Three teenagers were gunned down in the street, the Baja California state attorney general's office said Tuesday. Police found the bullet-riddled body of a man several blocks away. In another part of Tijuana, gunmen opened fire on a car, killing two men. Assailants attacked another car, injuring a police officer and killing his relative. In another incident, the body of a man was found near city hall.

Officials blame the rival cells of the Arellano Felix drug gang for the deaths and those of more than 100 people in the past two weeks alone. Hundreds of other people have been victims of similar slayings this year in Tijuana, which borders San Diego, Calif.

Execution-style killings, beheadings and shootouts have increased across the country over the past two years since the army and federal police cranked up their efforts against the drug trade.

The violence has spurred legislative action from Mexican President Felipe Calderon, who this month sent a sweeping security proposal to lawmakers aimed at fighting drug-related crime, reducing police corruption and streamlining the exchange of information on criminals between federal and local governments.

The Mexican government is sending more troops to Tijuana to quell the violence, but critics say it won't staunch Mexico's bleeding.
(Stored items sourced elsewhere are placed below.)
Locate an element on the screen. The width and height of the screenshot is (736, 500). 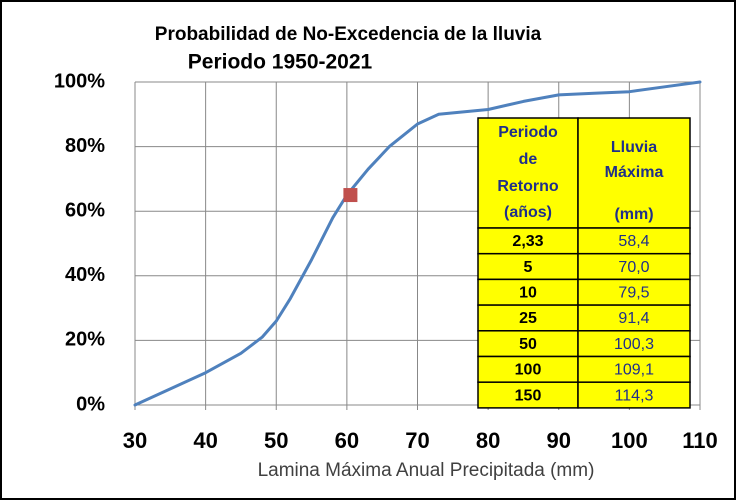
table-header-text: Máxima is located at coordinates (634, 172).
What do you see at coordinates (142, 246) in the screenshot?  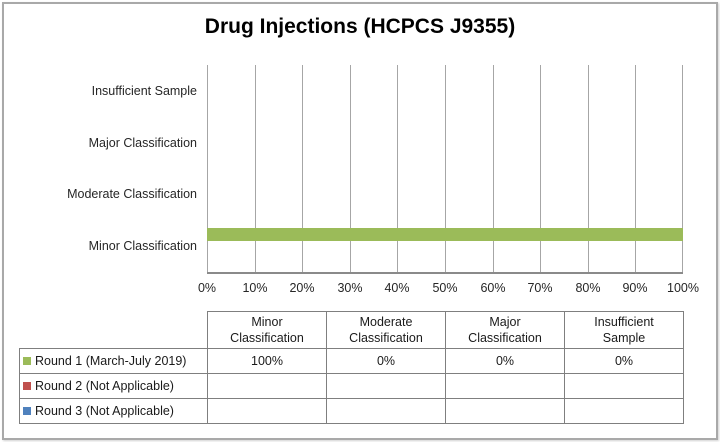 I see `y-category-label: Minor Classification` at bounding box center [142, 246].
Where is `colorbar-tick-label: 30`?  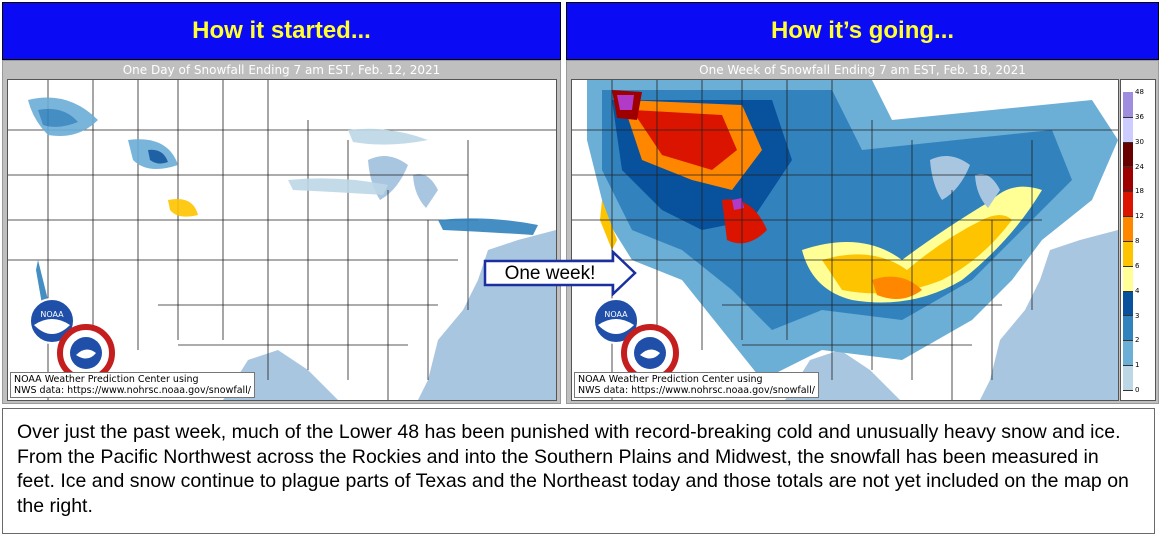 colorbar-tick-label: 30 is located at coordinates (1140, 142).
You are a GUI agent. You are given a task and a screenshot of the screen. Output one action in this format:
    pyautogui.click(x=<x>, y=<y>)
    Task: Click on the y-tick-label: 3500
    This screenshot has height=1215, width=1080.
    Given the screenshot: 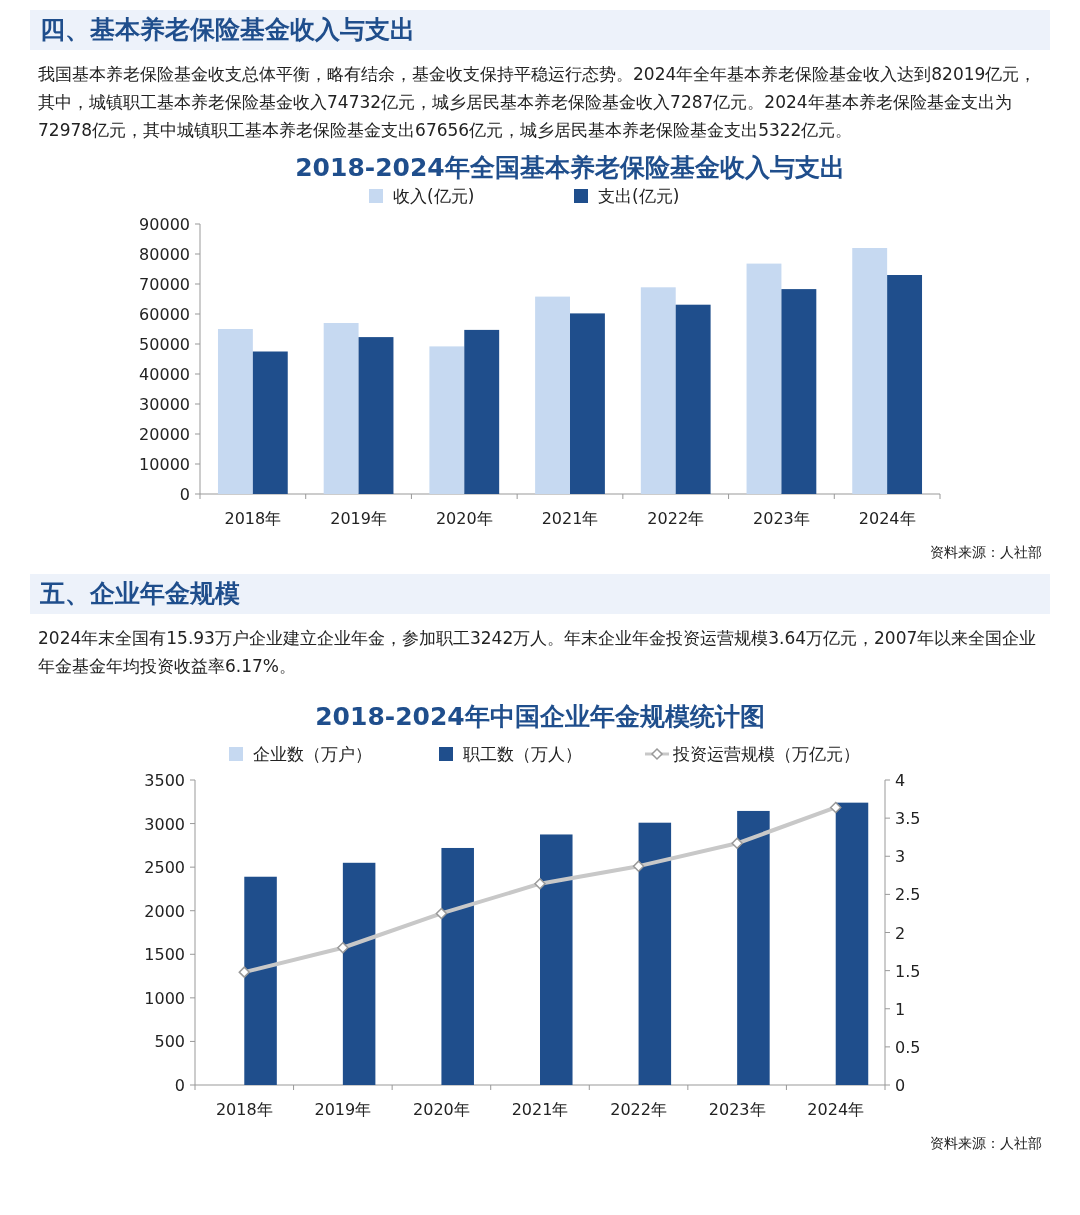 What is the action you would take?
    pyautogui.click(x=164, y=780)
    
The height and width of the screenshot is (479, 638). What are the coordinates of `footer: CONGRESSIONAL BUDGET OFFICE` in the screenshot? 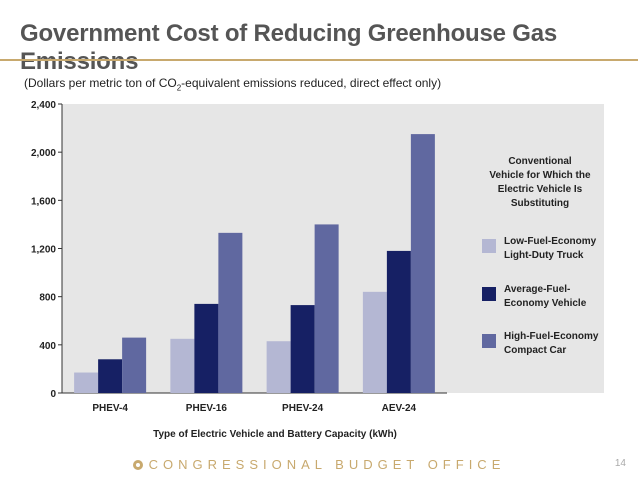 It's located at (319, 464).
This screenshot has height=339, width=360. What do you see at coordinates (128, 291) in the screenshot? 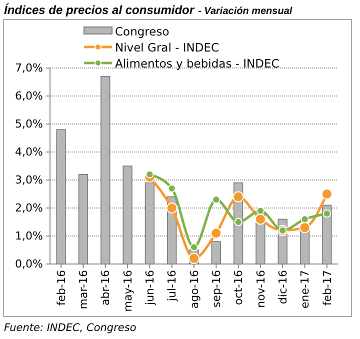
I see `x-tick-label: may-16` at bounding box center [128, 291].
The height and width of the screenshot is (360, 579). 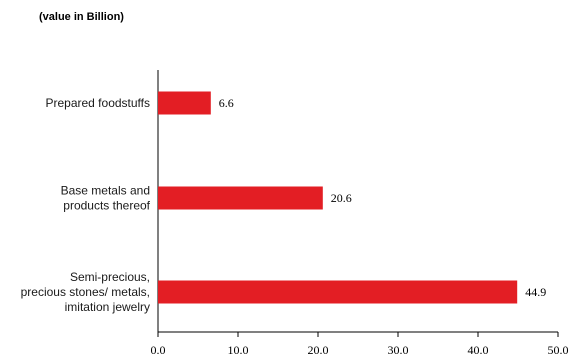 What do you see at coordinates (158, 350) in the screenshot?
I see `x-tick-label: 0.0` at bounding box center [158, 350].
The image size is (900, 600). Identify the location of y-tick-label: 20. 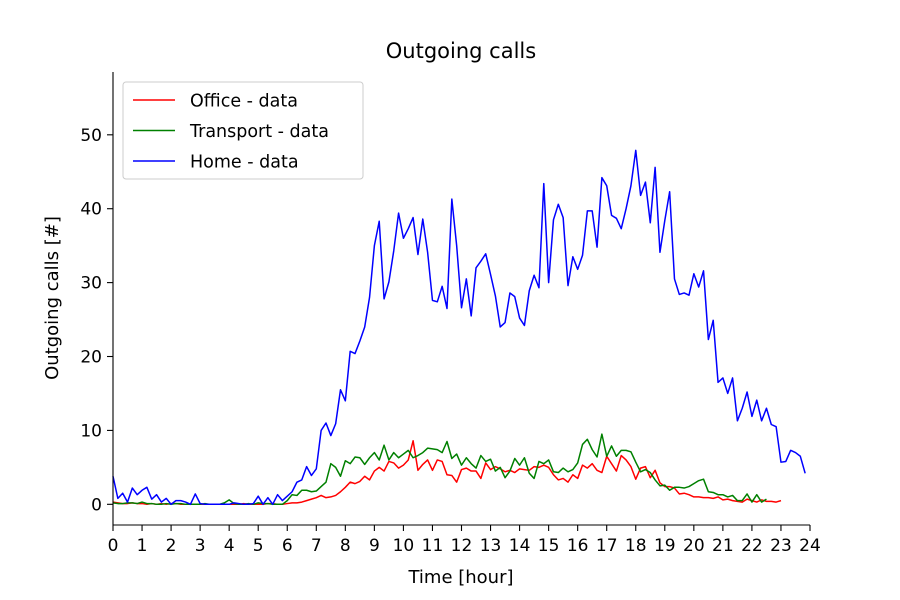
(91, 358).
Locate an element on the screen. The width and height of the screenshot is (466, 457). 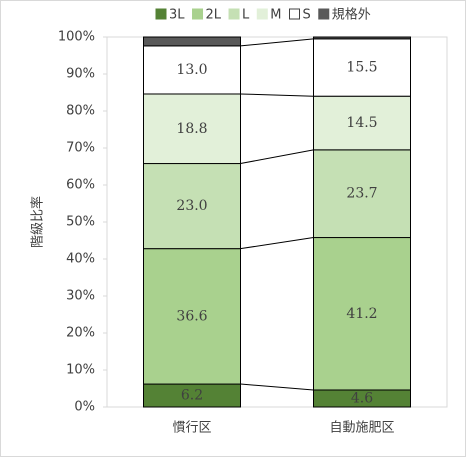
data-label: 15.5 is located at coordinates (362, 68).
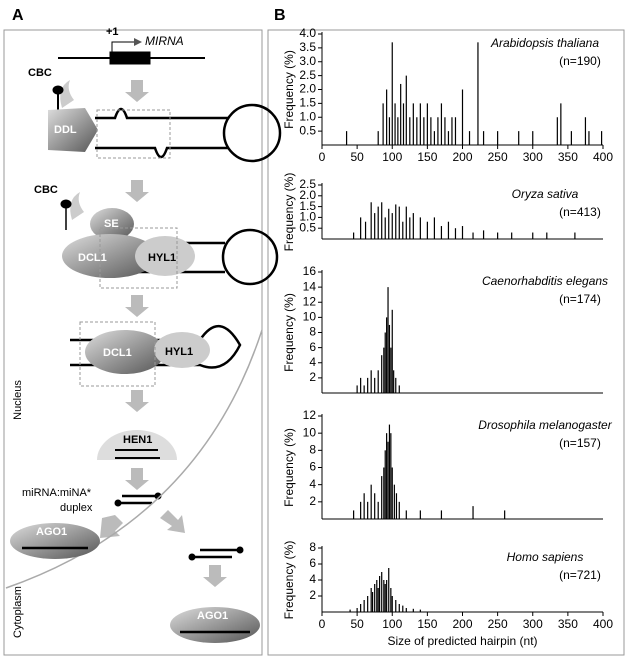 This screenshot has height=665, width=628. What do you see at coordinates (18, 612) in the screenshot?
I see `label: Cytoplasm` at bounding box center [18, 612].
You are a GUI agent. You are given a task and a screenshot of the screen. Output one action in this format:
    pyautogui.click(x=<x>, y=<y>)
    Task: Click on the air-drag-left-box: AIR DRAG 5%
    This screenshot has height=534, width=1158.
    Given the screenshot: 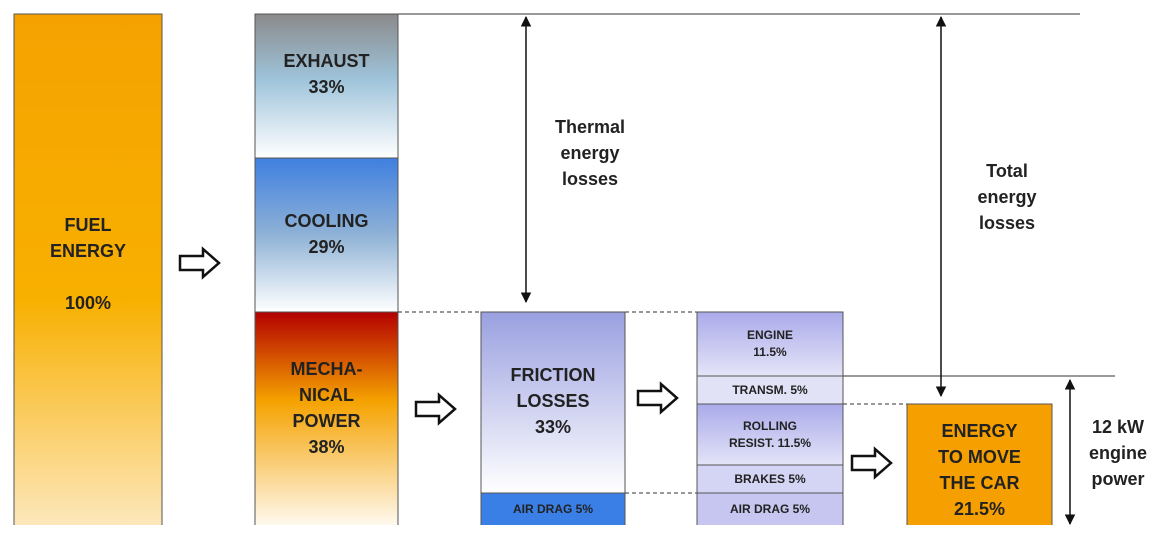 What is the action you would take?
    pyautogui.click(x=553, y=509)
    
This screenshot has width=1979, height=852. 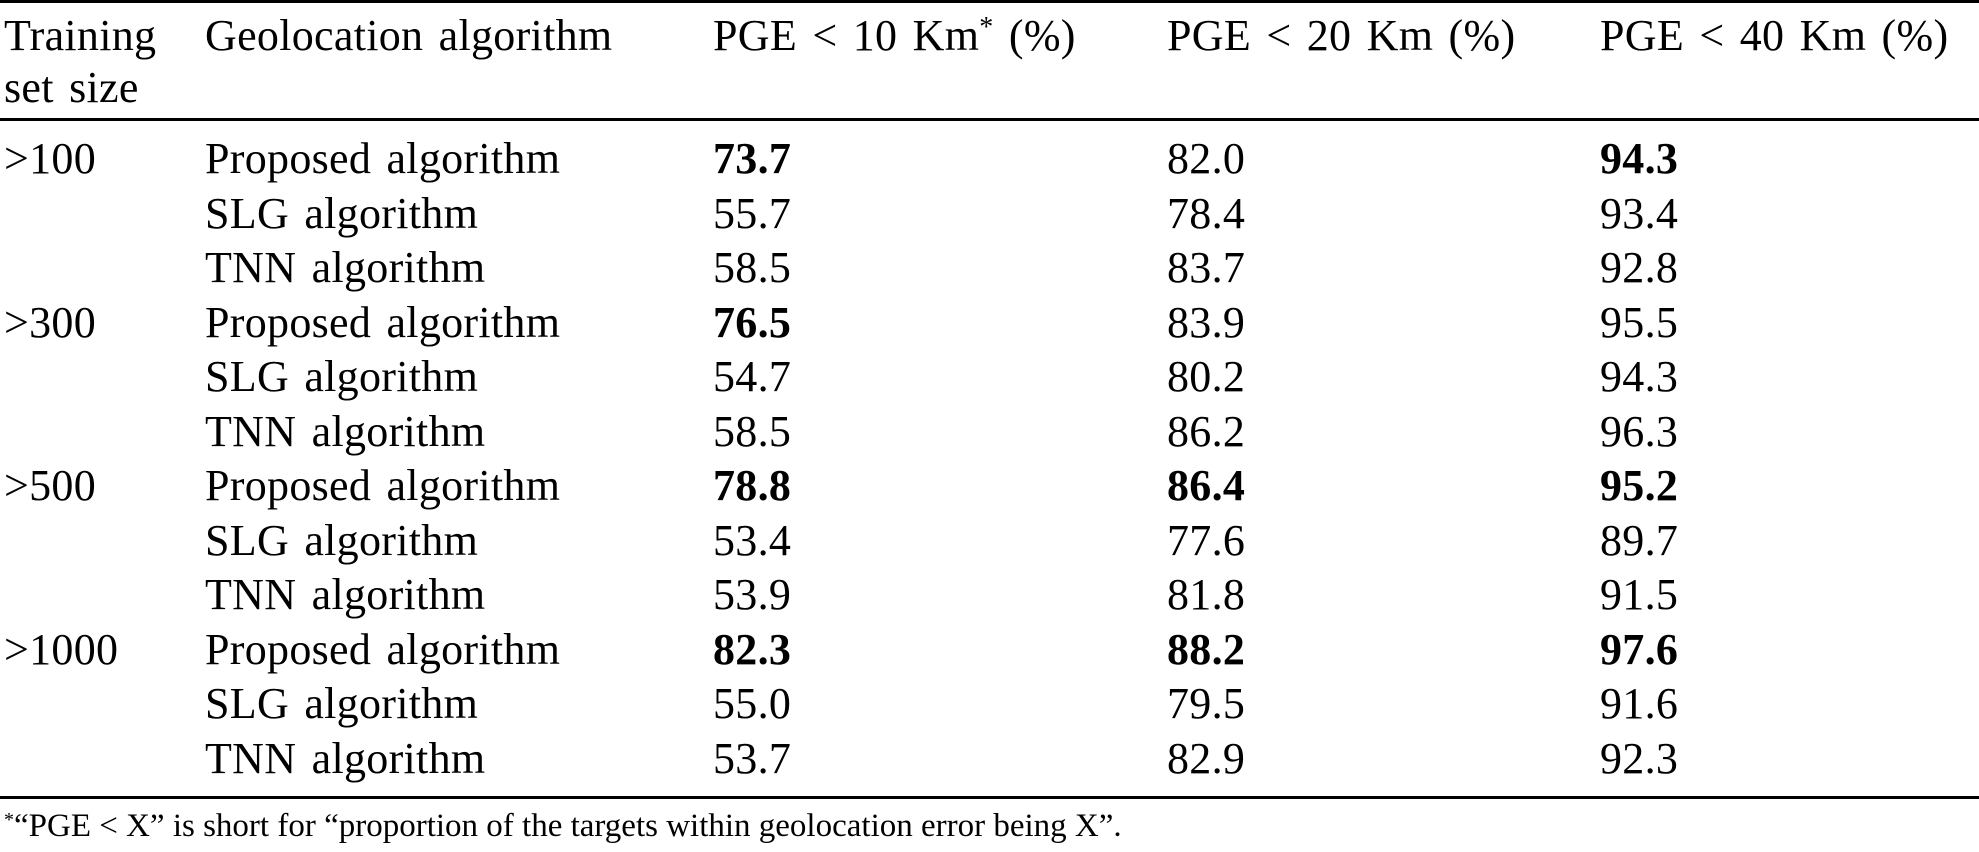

"What's happening here is a spiral," writer Eduardo Valle told the CBC's Connie Watson. "A violent spiral. It's a war against the stability of the nation."

Valle said deploying the military only increases the violence but doesn't get at the country's real crisis. Mexico is a narco nation where the cartels have more power than many state and local governments, he told Watson.

Cartel expert Ricardo Ravelo agreed. Both men, as well as leading politicians in Colombia, see a familiar pattern in Mexico, which they dub the Colombianization of Mexico.

"More than 60 per cent of Mexico's municipalities have been infiltrated by the cartels," Ravelo told Watson. "Eight per cent are completely controlled by the narco traffickers. It's a real concern."